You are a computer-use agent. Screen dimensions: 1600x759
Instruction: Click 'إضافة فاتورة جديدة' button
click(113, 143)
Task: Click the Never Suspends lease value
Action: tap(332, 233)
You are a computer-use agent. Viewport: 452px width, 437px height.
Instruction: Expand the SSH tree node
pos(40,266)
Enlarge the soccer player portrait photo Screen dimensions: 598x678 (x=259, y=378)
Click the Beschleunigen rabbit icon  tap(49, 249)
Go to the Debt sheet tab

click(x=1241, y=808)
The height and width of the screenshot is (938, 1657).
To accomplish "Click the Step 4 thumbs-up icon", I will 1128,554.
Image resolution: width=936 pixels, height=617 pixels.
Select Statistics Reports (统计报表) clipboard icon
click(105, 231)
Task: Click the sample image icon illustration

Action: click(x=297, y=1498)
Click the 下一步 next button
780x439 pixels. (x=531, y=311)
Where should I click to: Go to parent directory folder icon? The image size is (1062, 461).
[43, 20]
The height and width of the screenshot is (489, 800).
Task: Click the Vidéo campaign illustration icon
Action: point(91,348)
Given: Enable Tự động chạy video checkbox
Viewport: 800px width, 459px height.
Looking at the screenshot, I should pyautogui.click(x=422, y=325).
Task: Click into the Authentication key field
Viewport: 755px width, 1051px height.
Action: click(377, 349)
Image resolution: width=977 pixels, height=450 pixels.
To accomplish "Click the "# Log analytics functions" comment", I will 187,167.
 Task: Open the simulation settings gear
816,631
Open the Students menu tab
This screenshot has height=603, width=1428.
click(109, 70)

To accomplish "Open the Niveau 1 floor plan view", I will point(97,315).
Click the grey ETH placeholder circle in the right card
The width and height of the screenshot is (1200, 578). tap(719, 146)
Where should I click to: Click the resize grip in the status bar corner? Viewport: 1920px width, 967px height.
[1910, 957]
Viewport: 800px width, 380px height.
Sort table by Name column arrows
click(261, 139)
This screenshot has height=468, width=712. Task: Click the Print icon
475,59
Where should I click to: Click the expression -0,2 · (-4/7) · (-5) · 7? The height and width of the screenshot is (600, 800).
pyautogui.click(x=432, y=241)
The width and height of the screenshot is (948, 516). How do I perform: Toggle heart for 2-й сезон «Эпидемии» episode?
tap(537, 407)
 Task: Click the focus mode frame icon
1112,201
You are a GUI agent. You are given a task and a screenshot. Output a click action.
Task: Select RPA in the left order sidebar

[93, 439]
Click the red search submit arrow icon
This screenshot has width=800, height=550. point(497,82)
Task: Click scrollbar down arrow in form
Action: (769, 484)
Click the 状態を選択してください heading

# # # #

PROBLEM TO SOLVE – Would you report every line of the entries above containing the word "accomplish"?

ANSWER BOX –
To accomplish "Click the Step 4 thumbs-up icon", I will 1128,554.
To accomplish "Click the "# Log analytics functions" comment", I will 187,167.
To accomplish "Open the Niveau 1 floor plan view", I will point(97,315).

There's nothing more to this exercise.